Tasks to carry out:
A: List every equation number that labels a displayed formula in the proof extract.
B: Reproduce word for word the portion of the proof extract from "Finally, we multiply" up to and including "of our theorem.".

Selected extract:
********************

We can bind $\Gamma (s)$ for $s=\sigma +it$, in any vertical strip using Stirling's formula, which is given by (cf. [Reference Copson7, p. 224])

(2.6)\begin{equation} |\Gamma(s)| = (2\pi)^{1/2} |t|^{\sigma-\frac{1}{2}}\,{\rm e}^{-\frac{1}{2} \pi |t|}\left(1+ \mathcal{O}\left(\frac{1}{|t|}\right)\right). \end{equation}

Now, lemma 2.1 and (2.6) together implies that as $T\to \infty$,

\[ \frac{L_\infty(1-s,f)}{L(s,f)}(N\alpha)^{{-}s} = \mathcal{O}\left({\rm e}^{(A_2 - \frac{\pi}{2})|T|}\right), \]

where $A_2 < \pi /4$. Therefore, the horizontal integrals in (2.5) vanishes as $T\to \infty$. We next concentrate on the vertical integral in (2.5) and denote the vertical integral as $\mathcal {V}$. Substituting $s$ by $1-s$ and applying the relation $\alpha \beta = 1/N$ respectively, the vertical integral $\mathcal {V}$ reduces to

\[ \mathcal{V} := \int_{\lambda - iT}^{\lambda + iT} \frac{L_\infty(1-s,f)}{L(s,f)}(N\alpha)^{{-}s}\,{\rm d}s = \beta \int_{1- \lambda - iT}^{1- \lambda + iT} \frac{L_\infty(s,f)}{L(1-s,f)}\beta^{{-}s}\,{\rm d}s. \]

Clearly $-\frac {1}{2}<1-\lambda <0$. Therefore as $T \to \infty$, we can apply (2.3) to evaluate the vertical integral $\mathcal {V}$ as

(2.7)\begin{equation} \mathcal{V} = 2\pi i \cdot 4 \pi \beta^2 \mathcal{P}_{f_o} (\beta). \end{equation}

Combining (2.4), (2.5) and (2.7) together, we have

\[ \frac{4\pi\alpha}{\epsilon_f \sqrt{N}} \mathcal{P}_{f_o} (\alpha) = 4 \pi \beta^2 \mathcal{P}_{f_o} (\beta) - \sum_{\rho}R_{\rho}. \]

Finally, we multiply both sides of the above equation by $\frac {\epsilon _f\sqrt {N\alpha }}{4\pi }$ and invoke the relation $\alpha \beta =1/N$ to conclude the first part (1.11) of our theorem.

For the second part, when $f$ is even, one can first apply Cauchy residue theorem in (2.1) by shifting the line of integration from $c$ to $\lambda$ such that $-1 < \lambda < - \frac {1}{2}$ and substitute $x= \frac {2\pi \alpha }{n}$, $\mu = i \nu$ to obtain

(2.8)\begin{align} & 2K_{i\nu}\left(\frac{2\pi\alpha}{n}\right)-\left(\frac{\pi \alpha}{n}\right)^{{-}i\nu}\Gamma(i\nu)-\left(\frac{\pi \alpha}{n}\right)^{i\nu}\Gamma({-}i\nu)\nonumber\\& \quad =\frac{1}{4\pi i}\int_{(\lambda)}\Gamma\left(\frac{s+i\nu}{2}\right)\Gamma\left(\frac{s-i\nu}{2}\right)\left(\frac{\pi \alpha}{n}\right)^{{-}s}\,{\rm d}s. \end{align}

Next, one can argue along a similar direction as was shown for part (a) to complete the proof of (1.12).

********************

Recorded information:
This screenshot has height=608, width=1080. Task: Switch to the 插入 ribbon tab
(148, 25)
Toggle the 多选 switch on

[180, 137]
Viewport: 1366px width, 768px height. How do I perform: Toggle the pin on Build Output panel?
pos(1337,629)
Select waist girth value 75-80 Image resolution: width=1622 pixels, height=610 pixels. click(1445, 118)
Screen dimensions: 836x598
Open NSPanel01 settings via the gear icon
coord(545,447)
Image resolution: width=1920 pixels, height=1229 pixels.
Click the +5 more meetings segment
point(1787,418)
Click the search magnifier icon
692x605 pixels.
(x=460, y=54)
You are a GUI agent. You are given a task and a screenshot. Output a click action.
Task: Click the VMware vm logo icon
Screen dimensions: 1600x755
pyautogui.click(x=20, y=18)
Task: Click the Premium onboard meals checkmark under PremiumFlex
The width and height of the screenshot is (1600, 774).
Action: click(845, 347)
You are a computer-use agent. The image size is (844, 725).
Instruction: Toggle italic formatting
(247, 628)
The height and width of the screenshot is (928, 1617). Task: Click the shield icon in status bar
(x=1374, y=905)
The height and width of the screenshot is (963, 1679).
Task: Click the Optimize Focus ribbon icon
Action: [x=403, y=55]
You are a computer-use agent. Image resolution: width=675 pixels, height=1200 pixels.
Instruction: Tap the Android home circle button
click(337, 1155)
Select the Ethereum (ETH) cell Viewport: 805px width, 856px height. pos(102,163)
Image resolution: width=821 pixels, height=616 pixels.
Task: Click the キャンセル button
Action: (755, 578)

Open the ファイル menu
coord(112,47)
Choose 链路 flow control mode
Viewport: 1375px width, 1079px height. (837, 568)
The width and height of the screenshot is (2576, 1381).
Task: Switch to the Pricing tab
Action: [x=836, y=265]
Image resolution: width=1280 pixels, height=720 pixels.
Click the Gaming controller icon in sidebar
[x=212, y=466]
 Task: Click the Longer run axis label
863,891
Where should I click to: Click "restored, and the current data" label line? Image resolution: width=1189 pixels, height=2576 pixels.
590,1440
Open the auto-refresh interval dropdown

********************

The replies:
A: (2.6), (2.7), (2.8)

B:
Finally, we multiply both sides of the above equation by $\frac {\epsilon _f\sqrt {N\alpha }}{4\pi }$ and invoke the relation $\alpha \beta =1/N$ to conclude the first part (1.11) of our theorem.